A ZERO assinala hoje, quando se assinala o primeiro aniversário, a assinatura do acordo climático entre Portugal e Cabo Verde, que resultou na criação do Fundo Climático e Ambiental por via da conversão de 12 milhões de euros da dívida contraída por aquele país da Comunidade de Países de Língua Portuguesa (CPLP) junto do Estado Português. A associação lembra também que existe uma outra dívida histórica que resulta da emissão de gases com efeito de estufa ao longo dos últimos 150 anos, altura em que começaram a ganhar expressão as emissões poluentes para a atmosfera resultantes da revolução industrial.

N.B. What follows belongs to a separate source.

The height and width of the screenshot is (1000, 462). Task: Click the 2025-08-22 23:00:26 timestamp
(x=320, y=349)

As mais dramáticas consequências do aumento da temperatura média da atmosfera e do oceano são aquelas que são permanentes e de elevada magnitude. A aceleração de processos de desertificação nas regiões subtropicais ou a salinização dos solos e de aquíferos conduzem a perdas mais acentuadas de terra arável, à redução do potencial de produção alimentar, ao agravamento de crises económicas que, em alguns casos, degeneram em conflitos políticos e armados, gerando vagas migratórias de cada vez maiores dimensões. De acordo com a Agência das Nações Unidas para os Refugiados (ACNUR), em 2023, 1 em cada 10 refugiados e solicitantes de asilo, e 1 em cada 4 deslocados internos viviam em zonas expostas a riscos climáticos extremos; em 2050, os eventos climáticos poderão provocar 200 milhões de deslocados. Estes números, além de tornarem mais urgente a ação dos Estados com vista à redução rápida do consumo de combustíveis fósseis, devem obrigá-los a incorporar nas estratégias de adaptação às alterações climáticas a criação de mecanismos para acolher pessoas que se veem forçadas a abandonar as suas terras por causa da crise climática que vivemos e pela qual não são responsáveis.

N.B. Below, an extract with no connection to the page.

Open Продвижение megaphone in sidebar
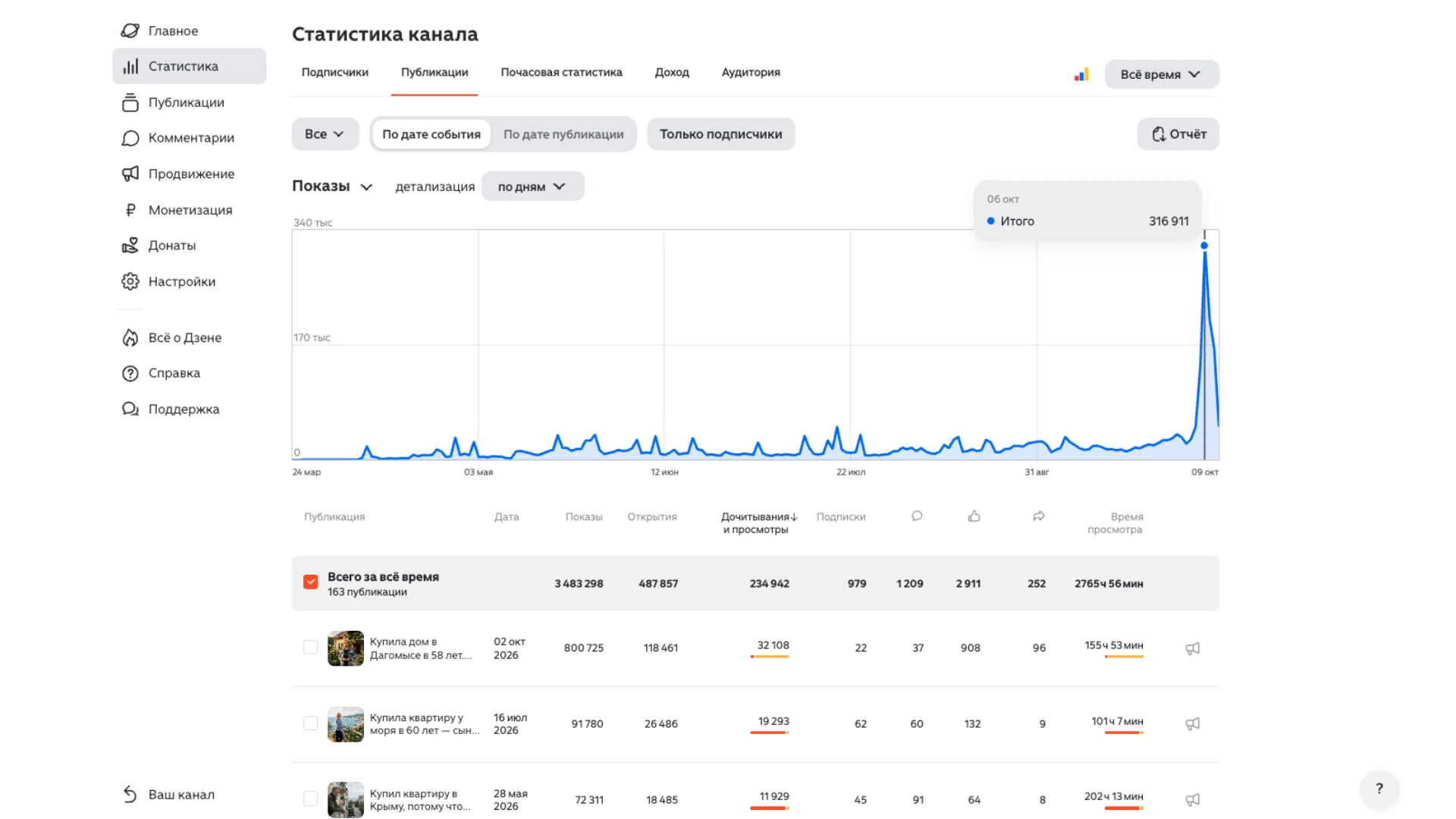Viewport: 1456px width, 819px height. coord(130,174)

Os países industrializados que, embora representem menos de 20% da população mundial, emitiram desde a revolução industrial quase 60% do total de dióxido de carbono antropogénico, devem assumir maiores responsabilidades pelas consequências globais das alterações climáticas; não só porque, em grande medida, estiveram na origem do problema, mas também porque são aqueles que, por habitante, possuem maior capacidade técnica e económica para lhe fazer face.
Na declaração de Copenhaga sobre Desenvolvimento Social (1995), que reuniu 187 países membros das Nações Unidas, consta o compromisso por parte dos países mais industrializados de investirem 0,7% do PIB em ajuda ao desenvolvimento. De acordo com a Organização para a Cooperação e Desenvolvimento Económico (OCDE), em 2022, apenas cinco países cumpriam este critério e Portugal apenas destinava à assistência oficial ao desenvolvimento 0,21% do Produto Interno Bruto (PIB). Para a ZERO, as políticas de assistência ao desenvolvimento devem adequar-se ao contexto de crise climática em que vivemos, mas o financiamento da ação climática não deve servir para reduzir o esforço que o país deve fazer para cumprir os compromissos internacionais de assistência ao desenvolvimento.

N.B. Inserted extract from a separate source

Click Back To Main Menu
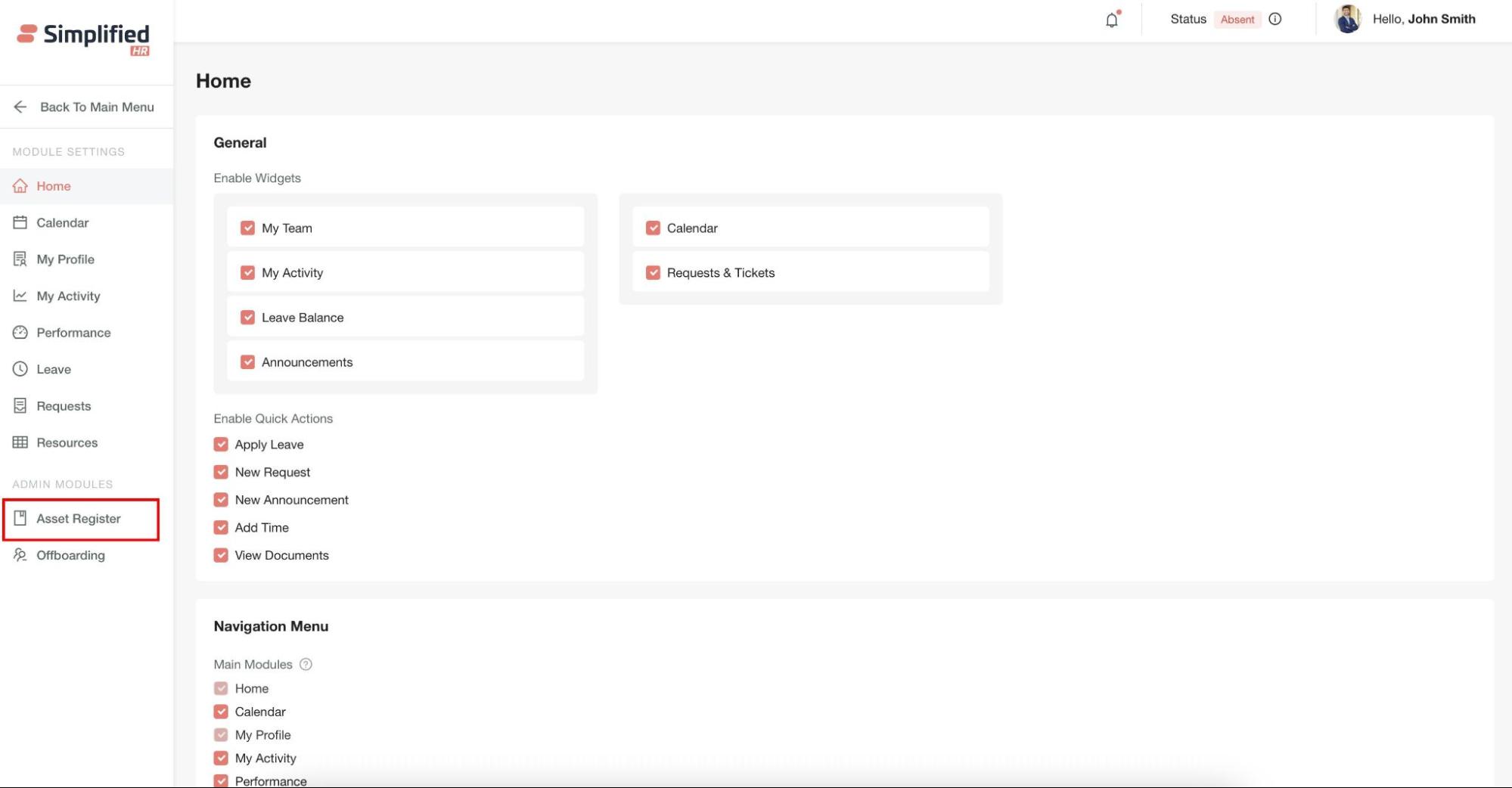The width and height of the screenshot is (1512, 788). coord(96,107)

Embora o acordo de financiamento de Portugal ao Fundo Ambiental de Cabo Verde através da redução da dívida seja um passo na direção certa, é necessário assegurar seu financiamento futuro dado que a processa feita atinge pelo menos 140 milhões de euros. É necessário também eficácia e a transparência na aplicação das verbas, o envolvimento da sociedade civil cabo verdiana e a sua capacitação, a promoção da participação das instituições cabo verdianas na produção e aplicação dos instrumentos de ação climática e o reforço dos montantes envolvidos.
O alargamento deste tipo de acordos a outros países em desenvolvimento que tenham contraído dívida junto do Estado Português deve ser fortemente equacionado sempre que possa ser assegurada a aplicação no terreno de medidas de redução de emissões e de adaptação aos efeitos das alterações climáticas em curso.
ZERO promove debate hoje, às 18h30, em Lisboa
A ZERO abordará estes temas no evento “Cachupa pelo Clima”, hoje, às 18h30 no Largo do Intendente, em Lisboa. O evento irá começar com um debate público sobre o acordo climático entre Cabo Verde e Portugal e a crise dos refugiados climáticos, e conta com a presença de representantes de várias organizações não governamentais nacionais, a Embaixada de Cabo Verde, o Ministério dos Negócios Estrangeiros, o historiador e investigador José Pereira, entre outros. A Cachupa pelo Clima é uma iniciativa do âmbito do Pacto Climático Europeu, com o apoio da Afrolink.
A ZERO continuará a acompanhar com expectativa a aplicação deste acordo e procurará envolver as organizações da sociedade civil dos dois países no seu acompanhamento.